Problem description: Which lines of the items below contain the string "width"? Return every such line, and treat uppercase and lowercase as different.

Data lines:
— Start —

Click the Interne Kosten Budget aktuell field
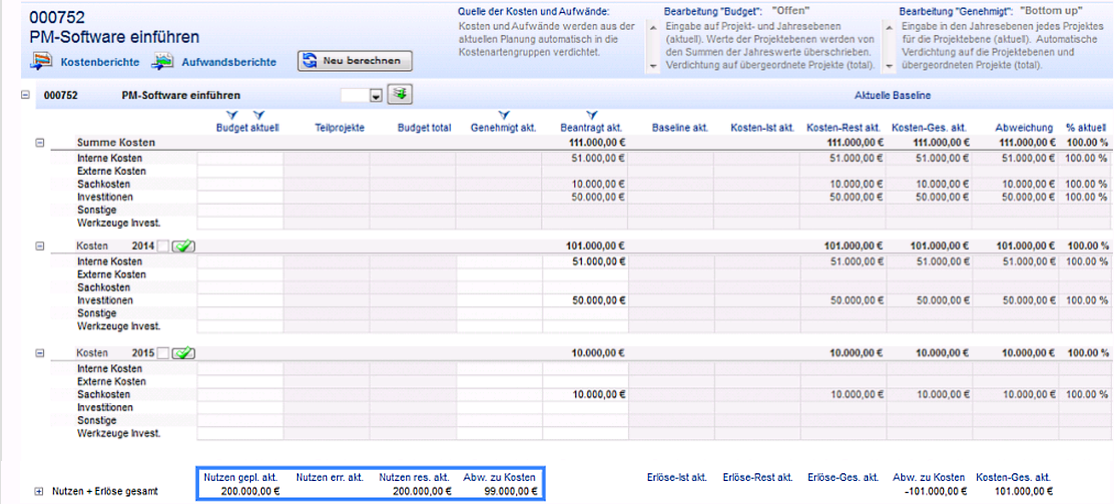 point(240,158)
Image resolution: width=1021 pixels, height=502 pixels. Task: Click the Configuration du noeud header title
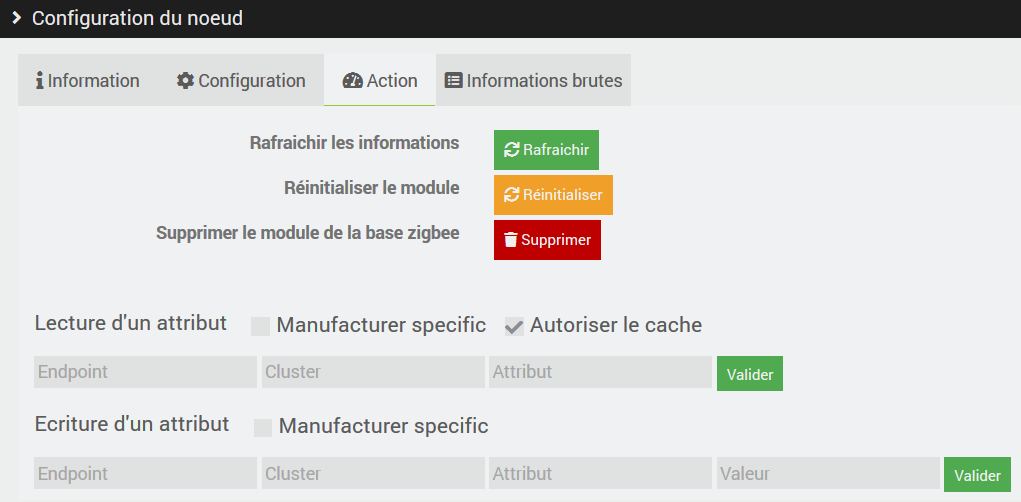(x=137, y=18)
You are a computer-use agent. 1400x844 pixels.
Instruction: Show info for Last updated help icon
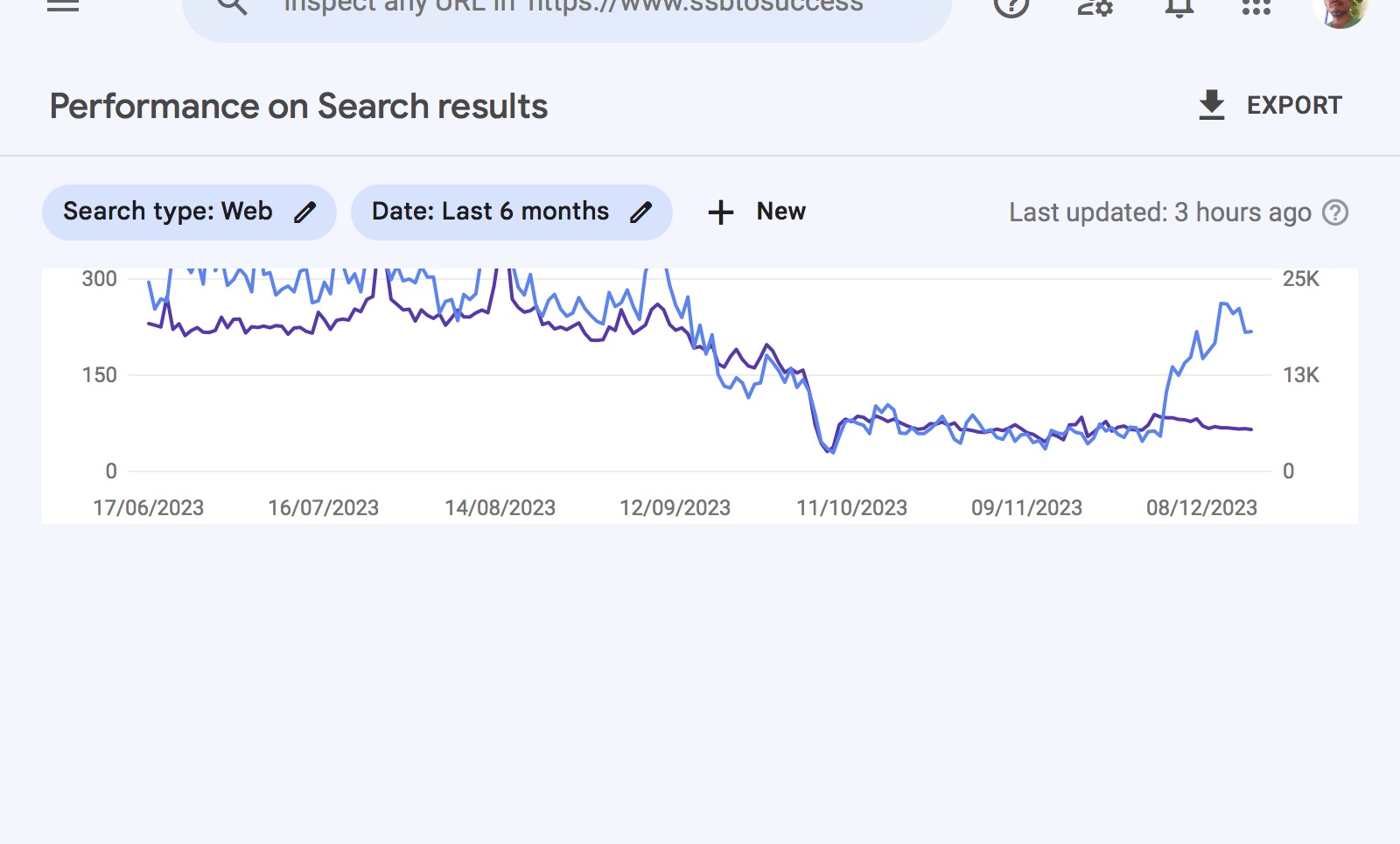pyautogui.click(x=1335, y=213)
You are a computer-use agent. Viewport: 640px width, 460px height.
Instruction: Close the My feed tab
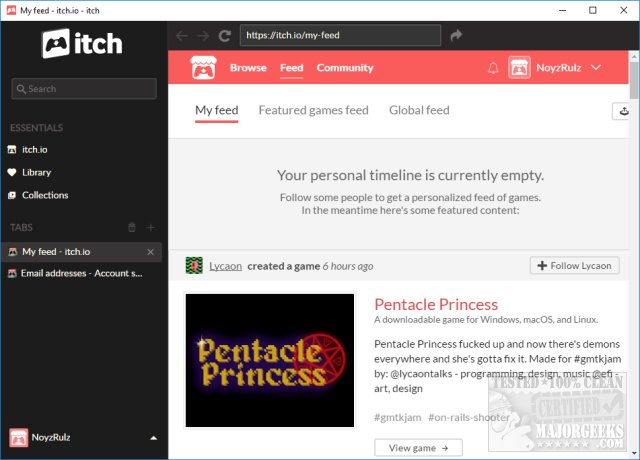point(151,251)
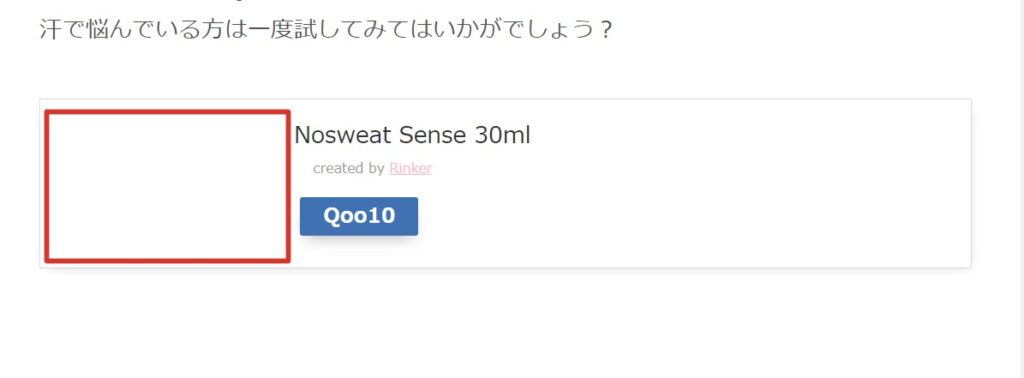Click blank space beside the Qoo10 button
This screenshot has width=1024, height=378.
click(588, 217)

— End —

Answer:
Image resolution: width=1021 pixels, height=502 pixels. Task: Click the Configuration du noeud header title
You are a computer-use agent. Viewport: 640px width, 460px height.
This screenshot has width=1024, height=378.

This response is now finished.